Seahorse Summaries is a monthly round-up of the top environmental news stories. Launched in April 2019, it provides you with Seahorse’s insight on what we’ve seen and heard in the news, covering both the important and the intriguing.
Amazonian wildfires and major power blackouts dominated the environmental headlines in August, causing outrage far and wide. However, August wasn’t all bad; the month also brought a glimmer of hope for a number of threatened species whose protection has now been ramped up at the latest Convention on International Trade in Endangered Species of Wild Fauna and Flora (CITES) meeting.
On 9th August, a major power cut left one million people across large parts of England and Wales without electricity. This was Britain’s most severe blackout in the past ten years, the power cut happened at possibly the worst time (Friday evening rush hour), angering commuters, with serious impact on rail and road services and hospitals.
Unsurprisingly, the blackout raised several imminent questions for the Government and the National Grid, yet the National Grid became reluctant to reveal the cause of the chaos. Questions, speculation, and anger began to mount.
After it was revealed that the power outage was caused by two power plant failures at a windfarm and a gas-fired power station, some incorrectly used the blackout as supporting evidence that a power supply based on renewables will be risky for consumers. However, there is no evidence that variations in renewable energy have caused grid failures. Additionally, it’s worth mentioning that the UK’s battery storage helped prevent the blackout to be much worse than it was through pumping much-needed power into the system.
Andrea Leadsom, Secretary of State at BEIS, then confirmed that the incident was not linked to the variability of wind power and argued that the blackout proved the need for a diverse energy mix to legitimise the place of renewables within the UK’s strategy for net-zero.
However, ironically, later in the month, Parliament’s Science and Technology Committee concluded that the Government is failing to implement low-carbon technologies as part of the net-zero transition. Although the official cause of the blackout is yet to be determined, it has shown that the Government must help facilitate the rollout of new grid management technologies as we inevitably move towards a decentralised and low carbon energy system.
August saw all eyes turn to focus on the catastrophic Amazon forest fires; there has been over 72,000 fires across Brazil this year, which is an 84% rise to last year, with toxic smoke from the fires so intense that Sao Paulo was plunged into darkness.

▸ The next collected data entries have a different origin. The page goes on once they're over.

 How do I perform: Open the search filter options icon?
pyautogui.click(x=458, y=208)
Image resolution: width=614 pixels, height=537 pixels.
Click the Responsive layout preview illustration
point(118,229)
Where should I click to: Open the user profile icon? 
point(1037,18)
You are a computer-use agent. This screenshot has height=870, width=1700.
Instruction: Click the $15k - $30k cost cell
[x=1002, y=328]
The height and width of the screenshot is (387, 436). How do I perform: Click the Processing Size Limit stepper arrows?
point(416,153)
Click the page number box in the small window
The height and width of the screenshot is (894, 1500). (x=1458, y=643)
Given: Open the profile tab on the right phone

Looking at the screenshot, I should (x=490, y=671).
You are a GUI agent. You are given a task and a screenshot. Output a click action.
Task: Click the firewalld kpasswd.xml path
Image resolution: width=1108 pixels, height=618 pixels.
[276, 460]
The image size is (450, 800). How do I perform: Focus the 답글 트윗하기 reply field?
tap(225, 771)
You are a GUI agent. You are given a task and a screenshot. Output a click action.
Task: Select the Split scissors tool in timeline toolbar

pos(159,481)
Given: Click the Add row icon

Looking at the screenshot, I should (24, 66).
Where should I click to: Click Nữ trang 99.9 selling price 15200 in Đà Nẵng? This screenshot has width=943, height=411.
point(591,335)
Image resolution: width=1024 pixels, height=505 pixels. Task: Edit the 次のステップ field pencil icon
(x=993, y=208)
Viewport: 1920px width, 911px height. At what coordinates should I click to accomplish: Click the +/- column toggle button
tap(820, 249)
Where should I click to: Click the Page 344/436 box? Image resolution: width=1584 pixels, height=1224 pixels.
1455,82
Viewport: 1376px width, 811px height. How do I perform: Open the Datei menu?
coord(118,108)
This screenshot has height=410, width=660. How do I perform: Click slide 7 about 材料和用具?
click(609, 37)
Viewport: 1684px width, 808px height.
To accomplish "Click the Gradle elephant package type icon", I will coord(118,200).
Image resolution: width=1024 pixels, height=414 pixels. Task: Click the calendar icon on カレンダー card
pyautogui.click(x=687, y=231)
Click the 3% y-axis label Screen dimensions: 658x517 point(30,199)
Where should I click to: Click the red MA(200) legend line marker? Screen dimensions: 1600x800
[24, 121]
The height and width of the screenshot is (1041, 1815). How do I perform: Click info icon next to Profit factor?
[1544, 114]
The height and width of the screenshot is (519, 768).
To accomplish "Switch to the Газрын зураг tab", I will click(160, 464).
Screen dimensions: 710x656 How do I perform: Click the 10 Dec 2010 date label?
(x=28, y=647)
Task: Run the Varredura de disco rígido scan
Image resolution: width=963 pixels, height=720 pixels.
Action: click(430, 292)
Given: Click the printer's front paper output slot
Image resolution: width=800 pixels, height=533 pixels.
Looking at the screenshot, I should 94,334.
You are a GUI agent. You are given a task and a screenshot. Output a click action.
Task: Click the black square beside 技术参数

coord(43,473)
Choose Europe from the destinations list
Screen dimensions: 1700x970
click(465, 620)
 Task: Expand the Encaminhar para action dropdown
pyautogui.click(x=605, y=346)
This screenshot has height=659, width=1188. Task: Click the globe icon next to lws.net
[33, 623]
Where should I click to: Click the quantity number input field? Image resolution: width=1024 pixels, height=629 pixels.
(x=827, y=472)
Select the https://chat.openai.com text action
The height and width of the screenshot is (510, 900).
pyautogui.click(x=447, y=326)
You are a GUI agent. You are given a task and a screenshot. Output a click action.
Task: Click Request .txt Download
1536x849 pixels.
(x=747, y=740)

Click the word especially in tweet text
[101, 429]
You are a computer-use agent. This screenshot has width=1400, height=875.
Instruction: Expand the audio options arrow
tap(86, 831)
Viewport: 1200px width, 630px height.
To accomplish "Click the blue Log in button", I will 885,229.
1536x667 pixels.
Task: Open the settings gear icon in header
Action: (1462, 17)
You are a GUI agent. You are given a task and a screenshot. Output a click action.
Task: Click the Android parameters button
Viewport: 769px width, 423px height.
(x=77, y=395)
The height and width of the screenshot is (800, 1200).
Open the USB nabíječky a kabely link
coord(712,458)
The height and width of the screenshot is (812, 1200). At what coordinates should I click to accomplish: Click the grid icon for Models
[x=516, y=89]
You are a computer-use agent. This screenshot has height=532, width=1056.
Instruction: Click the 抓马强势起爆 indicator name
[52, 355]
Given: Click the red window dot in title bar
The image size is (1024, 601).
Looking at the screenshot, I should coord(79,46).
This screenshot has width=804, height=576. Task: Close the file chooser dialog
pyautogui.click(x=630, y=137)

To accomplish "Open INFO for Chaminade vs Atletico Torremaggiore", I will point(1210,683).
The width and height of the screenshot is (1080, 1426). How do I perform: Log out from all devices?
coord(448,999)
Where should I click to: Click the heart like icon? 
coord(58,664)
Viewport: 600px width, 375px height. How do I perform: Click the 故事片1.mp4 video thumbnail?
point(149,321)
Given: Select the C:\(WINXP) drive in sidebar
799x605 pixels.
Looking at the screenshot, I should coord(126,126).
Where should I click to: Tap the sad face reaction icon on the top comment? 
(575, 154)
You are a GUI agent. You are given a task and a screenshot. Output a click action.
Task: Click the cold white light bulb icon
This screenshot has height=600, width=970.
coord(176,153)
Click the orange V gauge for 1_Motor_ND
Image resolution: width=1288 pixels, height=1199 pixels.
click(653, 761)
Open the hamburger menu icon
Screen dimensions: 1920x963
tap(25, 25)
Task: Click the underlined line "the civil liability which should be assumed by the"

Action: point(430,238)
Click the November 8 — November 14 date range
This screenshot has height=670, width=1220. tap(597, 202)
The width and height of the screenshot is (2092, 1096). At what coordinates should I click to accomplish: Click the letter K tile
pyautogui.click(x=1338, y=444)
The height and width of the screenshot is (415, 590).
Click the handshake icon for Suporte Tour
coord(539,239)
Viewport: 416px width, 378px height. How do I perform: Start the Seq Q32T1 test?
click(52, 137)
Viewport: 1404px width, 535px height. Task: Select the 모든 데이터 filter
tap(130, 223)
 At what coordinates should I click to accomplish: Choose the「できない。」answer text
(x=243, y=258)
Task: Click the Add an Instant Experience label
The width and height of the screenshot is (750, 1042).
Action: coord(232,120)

Outrage grew as the Brazilian President blamed NGOs for starting the fires on purpose to discredit his government.
Along with the world, Emmanuel Macron, Sadiq Khan and Donald Tusk took to Twitter to voice their outrage using the #PrayforAmazonia tag and to address the lack of media coverage. Efforts to publicise the fires on social media then put pressure on world leaders to address concerns at August’s G7 summit.
The G7 did offer an aid package of $20million to help finance the fires but this received backlash from officials, including Cristiana Palmer (UN), who argued that the costs of extinguishing rainforest fires is close to a billion dollars. It was also pointed out that this is very much a structural development issue, linking to trade and the economy and will require much more than the G7 offered. The President of Brazil went on to refuse the G7’s aid offer, accusing Emmanuel Macron of adopting a “colonialist” mindset.
In response to the fires, the Brazilian government set a 60-day prohibition on deliberately burning the Amazon and deployed 44,000 troops. Despite this, within 48 hours almost 4,000 new forest fires were started.
August has shown that it’s not enough to deal with solely the symptom of these fires; putting out the flames will not rectify the biodiversity lost and it also won’t prevent future fires. Instead, these devastating fires are a product of the world’s increasing consumption of resources and therefore another vital wake up call for the world to reassess its land management, which involves the UK to think seriously about its beef, soy and timber trade.
Wins for wildlife
Delegations from all over the world gathered in Switzerland to discuss the protection of more than 500 species, at the 18th Convention on International Trade in Endangered Species of Wild Fauna and Flora (CITES). The treaty was enacted more than 45 years ago to enhance the protection of wildlife and this specific meeting shed light on the future of the ivory trade, illegal killings of rhinos, management of African elephant populations and enhancing protection for marine life.
During the final two days of the meeting, almost all the decision from earlier in the summit were approved. Many critically endangered marine life gained a much-needed safety net, as 18 species of mako shark, wedgefish and guitarfish secured increased protection. Giraffes also gained increased protection and will now be listed by the International Union for Conservation of Nature (IUCN) as vulnerable to restrict the trade.
However, there was some disappointment as a proposal to list the more than 100 species of glass frogs failed to get the required two-thirds majority.
The importance of CITES as a mechanism to protect wildlife has never been more critical and while there is still progress to be made, the 18th meeting in August showed key progress in protecting some of the world’s vulnerable animal and plant species. Costa Rica has offered to host COP19, which will take place in 2022.